What happened? What did you expect to happen?

Workflow submission latency is unreasonably high - it takes much longer than call to create Workflow CR via kube-apiserver normally takes.
It affects submission via:

  • Argo UI
  • Argo CLI
  • Go Argo client

There is also a linear correlation between number of workflow template references and overall submission time.

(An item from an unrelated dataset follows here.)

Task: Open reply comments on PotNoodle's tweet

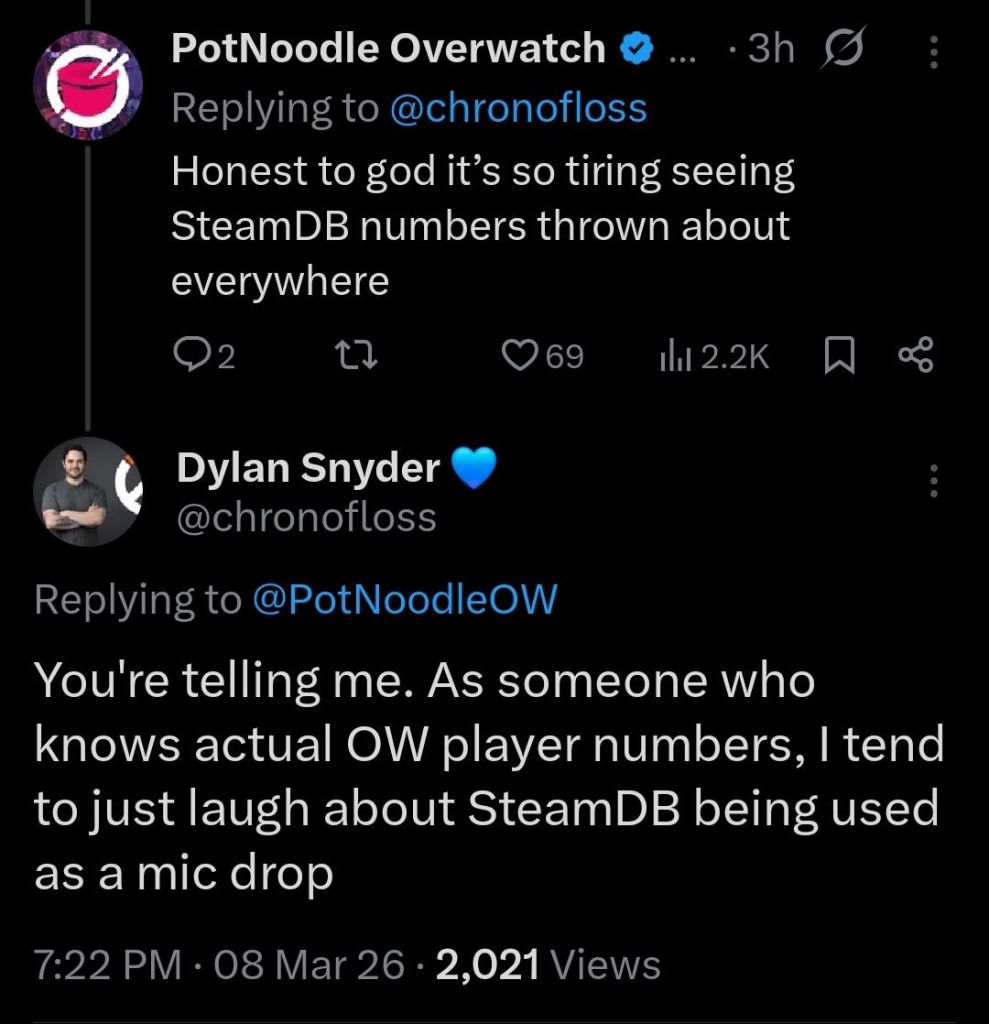Action: point(204,356)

➜  Documents time argo submit --from workflowtemplate/10-echos  
...    
argo submit --from workflowtemplate/10-echos  0.17s user 0.04s system 6% cpu 3.365 total
➜  Documents time argo submit --from workflowtemplate/20-echos
...
argo submit --from workflowtemplate/20-echos  0.16s user 0.05s system 2% cpu 7.520 total
➜  Documents time argo submit --from workflowtemplate/40-echos
...     
argo submit --from workflowtemplate/40-echos  0.31s user 0.08s system 2% cpu 15.558 total

Workflow submissions also do not parallelize very well, batch submissions take considerably longer than single instance of a workflow

#!/bin/bash

# Function to run argo submit
run_argo() {
  argo submit --from workflowtemplate/10-echos > /dev/null
}

export -f run_argo

# Measure the time to run 10 instances in parallel
time parallel -j 300 run_argo ::: {1..300}

➜  Documents ./submit_parallel.sh

real	0m13.796s
user	0m40.132s
sys	0m16.141s

The submission time does not seem to have upper boundary, we've seen batch submissions taking hundreds of seconds for more sophisticated workflows ~80 steps, each reference some template.

The main culprits are:

  • same piece of code is used to submit workflow regardless whether it's via Argo Server or argoKubeClient
  • in all cases when workflow is created validate.ValidateWorkflow is called
  • validate.ValidateWorkflow relies on template resolver which does not have any caching capabilities
  • validation logic recursively scans the workflow body, follow the templates, its content, nested references etc
  • validation logic does not utilize parallelism at all (recursion within single goroutine)
    As as result templates are resolved from kube-apiserver, deserialized and copied in memory every time validation tries to validate a template reference, which is not the only, but major contributor to overall execution time.
    There is also a considerable load on kube-apiserver - we've seen as much as 150 calls to GET template for every POST that creates workflow resource.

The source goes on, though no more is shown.